– Ах, вот как! – загремел Паганель, и ударил кулаком в дверь: – А я-то, старый дурак, едва не попался на твою удочку! Что это было, ты спрашиваешь, змееныш? Это сработала «сторожка», мина-растяжка, которую я на всякий случай установил в одном из коридоров, после того, как мы его прошли – вдруг кто-то захочет поиграть в подземных следопытов, пройти следом за нами! И кто-то захотел, а теперь лежит, заваленный тоннами земли и камня! Задаю вопрос: таки кто это был?
Я промолчал, ужаснувшись самой мысли о том, что Слепцов и его сотрудники по нашей милости попали под взрыв и обвал, и возможно – погибли!
– Молчишь! – продолжал Паганель, распаляясь: – Молчишь, мерзавец! Тогда я отвечу! Ты, человек, которого я пустил в свой дом, которому помог, верил, как другу, оказался неблагодарной скотиной! Ты подставил меня, продал, а кому – я все равно узнаю! Молчишь?! Ну-ну, молчи, молчи! Посмотрим, что ты заговоришь через пару дней, посидев здесь без воды, без пищи! Все, прощай, я ухожу!

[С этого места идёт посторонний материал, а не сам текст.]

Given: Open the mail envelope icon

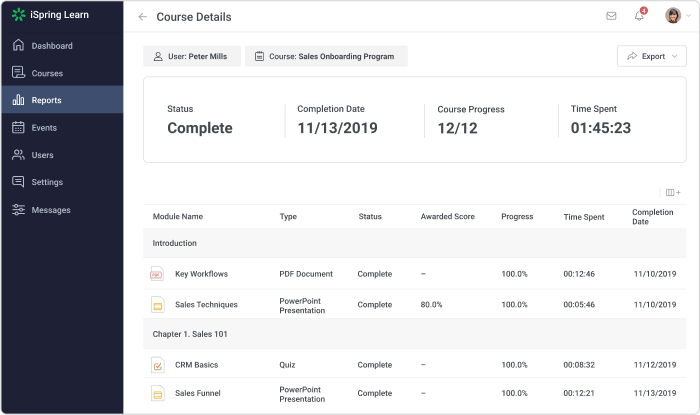Looking at the screenshot, I should coord(611,16).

Желтый свет фонарика в окошке померк, послышались удаляющиеся шаги, мелькнул последний, слабый отсвет и все погрузилось во мрак. Я остался один, и первой моей мыслью было: «Ну почему я не взял с собой наган!» Только темнота была мне ответом…
* * *
Убедившись, что Паганель ушел, и даже слабое эхо его шагов замерло где-то вдали, я решил осмотреть мою подземную темницу. Чиркнув колесиком зажигалки, осторожно, чтобы не сбить пламя, я пошел от двери вдоль стены, внимательно оглядываясь вокруг…

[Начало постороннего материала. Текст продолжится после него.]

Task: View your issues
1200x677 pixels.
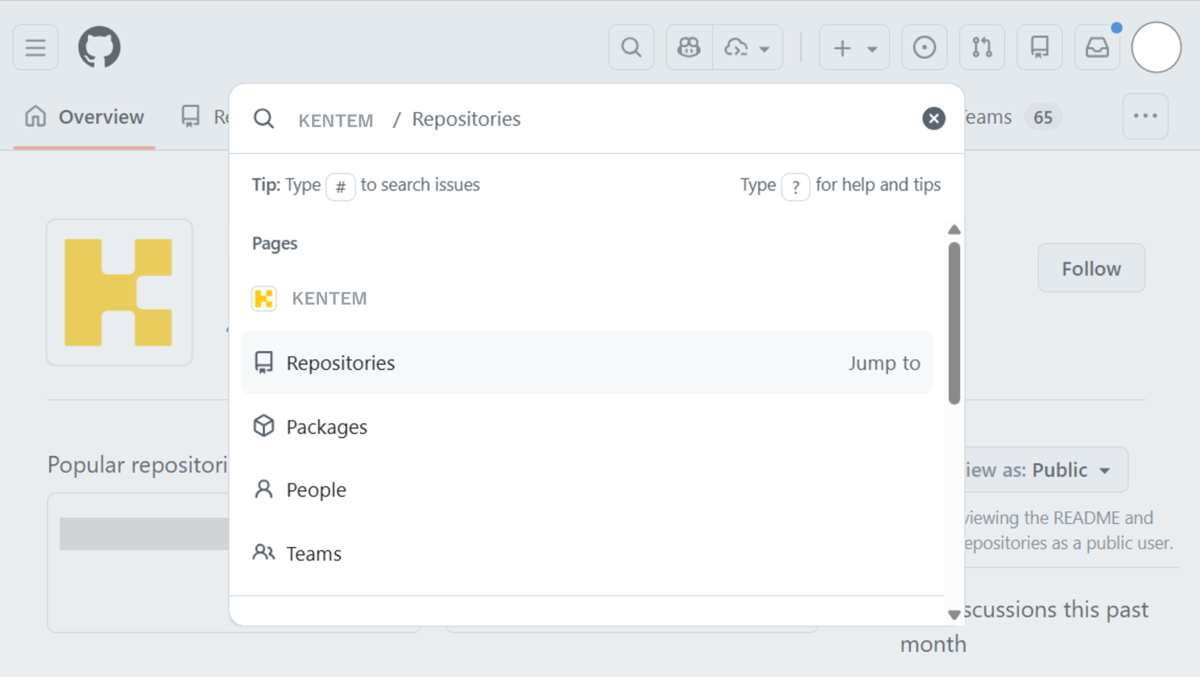Action: tap(924, 46)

Я находился в квадратной комнате, шагов десять на десять, с земляным сыроватым полом и бетонным, закопченным потолком. В кирпичные стены кое-где были вбиты железные крючья, на полу в углу валялась пара насмерть сгнивших досок. Под самым потолком над дверью я увидел замазанный штукатуркой относительно свежий шов. Все, больше в комнате ничего не было…
Поначалу я не терял присутствие духа. Темнота не действовала на меня угнетающе – с раннего детства я был приучен спать один, без родителей и без света, да и потом, уже «в школьные годы чудесные», выигрывал немало мальчишеских споров, в одиночку проходя насквозь подвалы под домами или принося «цветочек» с городского кладбища. Была у нас такая идиотская с точки зрения взрослого человека «игра» – ночью сходить к свежей могиле, и принести в подтверждение своего «подвига» бумажный цветок с венка…

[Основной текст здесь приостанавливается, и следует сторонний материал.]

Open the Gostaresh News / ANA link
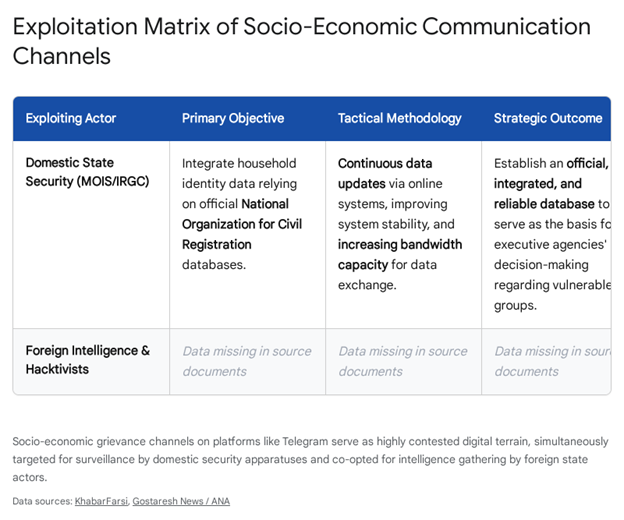Image resolution: width=624 pixels, height=520 pixels. (x=181, y=501)
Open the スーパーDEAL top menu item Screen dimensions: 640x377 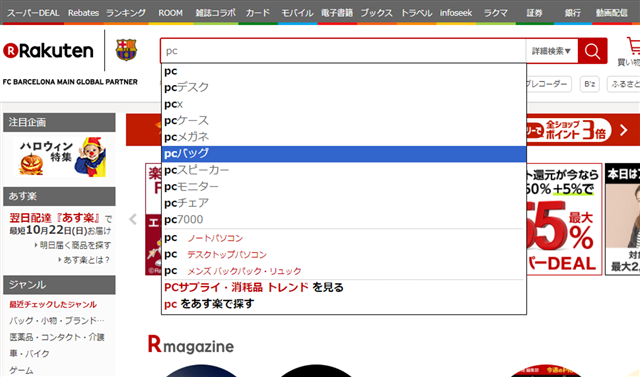tap(33, 13)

Я обшарил карманы брюк, рубашки, бушлата, и обнаружил: тысячу сто тридцать восемь рублей двадцать копеек, одноразовую зажигалку, пачку «Кента № 4», в которой оставалось две сигареты, ключи, ни один из которых даже по форме своей не подходил к замку в двери, блокнот, японскую шариковую ручку в блестящем серебристом металлическом корпусе, носовой платок и злосчастную фибулу, завернутую в бумагу. Да, не густо!